§ **PROBLEM REQUIREMENTS**:
The stretch from the line with "19 (18, 1949)" through the line with "Prochain (557, 2385)" in the records below: write it out exactly, and nothing else.

BEGIN DATASET CONTENT

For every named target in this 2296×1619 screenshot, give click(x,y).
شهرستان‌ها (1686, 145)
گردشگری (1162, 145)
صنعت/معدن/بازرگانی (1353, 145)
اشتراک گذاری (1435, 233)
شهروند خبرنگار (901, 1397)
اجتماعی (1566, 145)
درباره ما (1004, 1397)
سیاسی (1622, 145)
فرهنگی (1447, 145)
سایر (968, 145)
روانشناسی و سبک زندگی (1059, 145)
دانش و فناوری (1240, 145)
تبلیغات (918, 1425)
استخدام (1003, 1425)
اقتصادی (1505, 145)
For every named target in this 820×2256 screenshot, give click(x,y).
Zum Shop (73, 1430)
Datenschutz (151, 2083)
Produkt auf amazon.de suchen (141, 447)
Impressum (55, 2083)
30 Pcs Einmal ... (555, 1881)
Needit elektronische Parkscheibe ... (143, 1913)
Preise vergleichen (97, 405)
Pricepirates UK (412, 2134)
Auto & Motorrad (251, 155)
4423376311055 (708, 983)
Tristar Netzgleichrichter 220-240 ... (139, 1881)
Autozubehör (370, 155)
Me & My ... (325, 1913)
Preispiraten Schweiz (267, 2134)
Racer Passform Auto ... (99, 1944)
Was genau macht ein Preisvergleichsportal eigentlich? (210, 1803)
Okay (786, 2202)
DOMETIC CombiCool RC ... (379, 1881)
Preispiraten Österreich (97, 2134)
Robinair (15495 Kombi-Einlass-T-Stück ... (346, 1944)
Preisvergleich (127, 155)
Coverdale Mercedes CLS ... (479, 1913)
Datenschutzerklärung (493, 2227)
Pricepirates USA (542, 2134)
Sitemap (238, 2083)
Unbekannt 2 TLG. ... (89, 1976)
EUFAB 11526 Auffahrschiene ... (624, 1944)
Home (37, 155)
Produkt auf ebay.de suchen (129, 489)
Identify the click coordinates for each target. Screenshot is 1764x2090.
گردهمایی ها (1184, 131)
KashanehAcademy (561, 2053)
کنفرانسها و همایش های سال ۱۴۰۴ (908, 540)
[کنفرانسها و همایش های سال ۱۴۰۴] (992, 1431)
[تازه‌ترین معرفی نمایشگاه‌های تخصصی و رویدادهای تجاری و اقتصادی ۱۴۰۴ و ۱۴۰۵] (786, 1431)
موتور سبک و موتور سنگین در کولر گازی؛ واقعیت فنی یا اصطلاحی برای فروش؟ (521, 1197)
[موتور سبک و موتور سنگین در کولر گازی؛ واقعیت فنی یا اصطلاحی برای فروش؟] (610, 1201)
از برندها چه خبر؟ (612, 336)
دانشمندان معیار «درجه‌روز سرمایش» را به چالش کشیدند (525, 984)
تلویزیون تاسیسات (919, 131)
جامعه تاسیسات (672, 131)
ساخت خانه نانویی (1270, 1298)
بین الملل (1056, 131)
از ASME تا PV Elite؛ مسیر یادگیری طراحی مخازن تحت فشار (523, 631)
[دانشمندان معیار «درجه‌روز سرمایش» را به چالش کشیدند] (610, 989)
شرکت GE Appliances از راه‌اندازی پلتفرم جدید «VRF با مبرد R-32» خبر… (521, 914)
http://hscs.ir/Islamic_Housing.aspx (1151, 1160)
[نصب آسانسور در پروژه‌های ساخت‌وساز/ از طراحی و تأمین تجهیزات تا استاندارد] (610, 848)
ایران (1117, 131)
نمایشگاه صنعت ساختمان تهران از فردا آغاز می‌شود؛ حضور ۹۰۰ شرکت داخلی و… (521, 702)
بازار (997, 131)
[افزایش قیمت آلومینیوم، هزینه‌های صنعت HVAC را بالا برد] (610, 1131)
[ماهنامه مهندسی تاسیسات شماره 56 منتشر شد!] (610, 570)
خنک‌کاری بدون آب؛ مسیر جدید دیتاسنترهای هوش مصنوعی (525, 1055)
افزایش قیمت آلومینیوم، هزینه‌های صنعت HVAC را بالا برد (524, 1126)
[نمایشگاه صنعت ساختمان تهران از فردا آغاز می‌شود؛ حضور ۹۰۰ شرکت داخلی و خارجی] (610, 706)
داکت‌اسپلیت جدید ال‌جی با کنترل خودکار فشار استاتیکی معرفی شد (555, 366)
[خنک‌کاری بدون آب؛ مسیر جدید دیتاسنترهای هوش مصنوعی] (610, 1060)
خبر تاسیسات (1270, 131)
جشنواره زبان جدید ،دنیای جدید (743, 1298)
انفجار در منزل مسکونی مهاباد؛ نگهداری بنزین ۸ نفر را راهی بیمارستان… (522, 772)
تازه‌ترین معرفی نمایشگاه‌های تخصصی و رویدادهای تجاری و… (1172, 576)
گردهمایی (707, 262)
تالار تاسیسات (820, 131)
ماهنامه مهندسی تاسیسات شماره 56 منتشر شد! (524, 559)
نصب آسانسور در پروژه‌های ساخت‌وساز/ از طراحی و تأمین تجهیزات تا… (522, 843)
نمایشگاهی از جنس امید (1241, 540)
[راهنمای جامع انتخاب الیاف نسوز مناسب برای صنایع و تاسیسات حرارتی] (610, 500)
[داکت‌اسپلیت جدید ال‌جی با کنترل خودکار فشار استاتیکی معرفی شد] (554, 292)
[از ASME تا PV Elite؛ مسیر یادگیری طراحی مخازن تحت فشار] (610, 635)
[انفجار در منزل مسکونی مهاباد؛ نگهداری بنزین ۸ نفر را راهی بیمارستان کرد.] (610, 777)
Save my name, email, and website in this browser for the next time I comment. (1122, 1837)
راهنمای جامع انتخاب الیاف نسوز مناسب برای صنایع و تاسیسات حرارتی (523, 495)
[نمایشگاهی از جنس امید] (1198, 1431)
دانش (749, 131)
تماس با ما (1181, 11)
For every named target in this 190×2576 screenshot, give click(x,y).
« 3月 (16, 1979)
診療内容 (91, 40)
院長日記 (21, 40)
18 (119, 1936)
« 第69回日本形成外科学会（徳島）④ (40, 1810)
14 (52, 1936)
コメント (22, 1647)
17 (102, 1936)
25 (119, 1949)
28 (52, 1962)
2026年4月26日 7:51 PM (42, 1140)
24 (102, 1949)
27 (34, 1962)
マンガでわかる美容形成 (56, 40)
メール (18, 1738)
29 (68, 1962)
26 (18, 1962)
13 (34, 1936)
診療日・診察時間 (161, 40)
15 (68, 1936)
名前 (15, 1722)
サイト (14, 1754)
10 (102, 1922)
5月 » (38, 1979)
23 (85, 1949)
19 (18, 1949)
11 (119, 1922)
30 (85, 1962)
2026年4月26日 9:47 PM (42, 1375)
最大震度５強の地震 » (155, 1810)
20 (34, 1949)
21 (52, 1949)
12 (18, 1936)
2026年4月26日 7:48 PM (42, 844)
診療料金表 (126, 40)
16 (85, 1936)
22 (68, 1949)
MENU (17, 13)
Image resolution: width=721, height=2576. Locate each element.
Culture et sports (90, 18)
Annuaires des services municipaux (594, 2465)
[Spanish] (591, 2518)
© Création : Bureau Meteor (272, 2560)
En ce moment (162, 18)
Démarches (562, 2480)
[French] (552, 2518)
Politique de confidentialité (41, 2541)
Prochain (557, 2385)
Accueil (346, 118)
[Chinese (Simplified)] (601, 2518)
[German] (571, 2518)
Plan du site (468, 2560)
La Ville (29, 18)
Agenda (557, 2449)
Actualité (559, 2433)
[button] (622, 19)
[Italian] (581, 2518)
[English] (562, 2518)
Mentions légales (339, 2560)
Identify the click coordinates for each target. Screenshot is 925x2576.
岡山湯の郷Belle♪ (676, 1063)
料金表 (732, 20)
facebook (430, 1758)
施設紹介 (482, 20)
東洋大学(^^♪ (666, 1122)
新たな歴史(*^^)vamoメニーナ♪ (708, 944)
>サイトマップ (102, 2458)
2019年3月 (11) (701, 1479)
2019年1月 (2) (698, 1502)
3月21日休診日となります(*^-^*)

END DATASET CONTENT

§ **TASK OUTPUT**:
19 (18, 1949)
11 (119, 1922)
30 (85, 1962)
2026年4月26日 9:47 PM (42, 1375)
最大震度５強の地震 » (155, 1810)
20 (34, 1949)
21 (52, 1949)
12 (18, 1936)
2026年4月26日 7:48 PM (42, 844)
診療料金表 (126, 40)
16 (85, 1936)
22 (68, 1949)
MENU (17, 13)
Image resolution: width=721, height=2576. Locate each element.
Culture et sports (90, 18)
Annuaires des services municipaux (594, 2465)
[Spanish] (591, 2518)
© Création : Bureau Meteor (272, 2560)
En ce moment (162, 18)
Démarches (562, 2480)
[French] (552, 2518)
Politique de confidentialité (41, 2541)
Prochain (557, 2385)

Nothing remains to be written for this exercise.